Suitability of RDF - RDF in OpenTox

RDF in OpenTox

RDF seems to fit best the scope of OpenTox: data are held by different servers around the world and more nodes should be able to be added in the future (and without necessarily notifying someone for their existence). Parsing of data coming form different machines and different implementation should be expected. The structure of the documents exchanged between these nodes has to be extensible to allow for the introduction of new features, new algorithms and new web services in the future. Throughout the project it was not few times when we had to introduce new ontological classes or properties to provide new services. These ontological definitions where reused here and there and we did not have to reinvent things from the beginning.

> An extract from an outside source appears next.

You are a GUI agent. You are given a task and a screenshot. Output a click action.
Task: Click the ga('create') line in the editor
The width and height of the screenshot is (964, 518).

All these requirements paved the way for the adoption of RDF for its ability to extend and to combine with other resources over the world not directly related to OpenTox (e.g. the FOAF ontology or the Knouf BibTeX ontology). Here we raise no doubts on the extensibility and versatility of RDF and I predict that in a few years from now it will be ubiquitous. I will try although to summarize some concerns about its suitability for certain purposes.

 

RDF vs ARFF

The next figure is indeed revealing on the efficiency of RDF when used to describe actual data and not metadata but especially when used to model data over which no or little inference is needed. The following figure visualizes the discrepancy between the use of RDF and ARFF when these two file formats are used to model a dataset  resource in OpenTox. The y-axis is the processing time (download dataset, parse, train MLR model) in ms.

ARFF is as simple as possible: A header is enough to declare the contained features (read: columns) and their datatype (numeric, nominal, string). The main body of the ASCII-formatted (plai text) ARFF document, contains nothing more than the set of features values per compound as a comma separated list. ARFF is not much more than a simple CSV or XLS file.

In terms of resources needed for parsing, ARFF once again outperforms RDF. We downloaded and parsed the dataset http://apps.ideaconsult.net:8080/ambit2/dataset/585036; we needed 2.79GB(!) of heap memory for RDF compared to 1MB using ARFF. Taking into account that a server application has to run in parallel multiple such parsings, if RDF/XML is used then one needs to buy lots of GBs of RAM memory. This is illustrated in the following figure:

Just imagine what kind of hardware one would need to be able to cope with "large" datasets. (the word large here is quoted because from some other point of view it can be small).

 

Some concerns about RDF

Would the above results be better with some other Java library? perhaps... This is something to be examined. The truth is that 2.79GB of RAM to parse an object that includes as much information as can be wrapped in 1MB using a different serialization raises lots of questions and primarily regarding Jena as a parsing library (although it's widely used). So maybe using some other library we would have (significantly) different results. The design of a good (read: fast and scalable) RDF parser is a bet for the IT community nowadays.

However, in this paragraph, I'd like to focus on what cannot be done using RDF. RDF is used to represent non-ordered, non-structured information, meaning that anything can be found in there. Although strict in a sense, you don't know what to expect in the following line as you read the file. It doesn't have a header and a main body, nor the ontological definitions are placed in a predefined location in the document. RDF is a document where knowledge is represented in a machine-comprehensible way but one has to read the whole document to drive any conclusions and most probably has to keep in memory all RDF triples or at least a rage part of them.

So if one takes a look at the structure of an ARFF file (or CSV) it's straight to see how to retrieve any vector of the dataset. In RDF, in order to retrieve such a vector, one would have to parse the entire dataset. So after all, one library might be outperforming another one (we don't have yet evidence for that) but with RDF extensibility and scalability divorce!



And what about streaming RDF parsers?

First of all let me mention that I haven't found any well-documented streaming RDF parsers. A streaming RDF parser is supposed to be the counterpart of StAX for RDF returning triple after triple using an Iterator. But what you need to parse is not triples... it is vectors! So, in any case you should have a stack of triples and wait till you collect all of them to transform them into vectors. Think of it as if you have a large matrix A (m by n) and the iterator returns at each time the element A(i,j) with i, j being practically random while some values in A might not be in the document. Therefore, streaming RDF parsers don't offer a solution!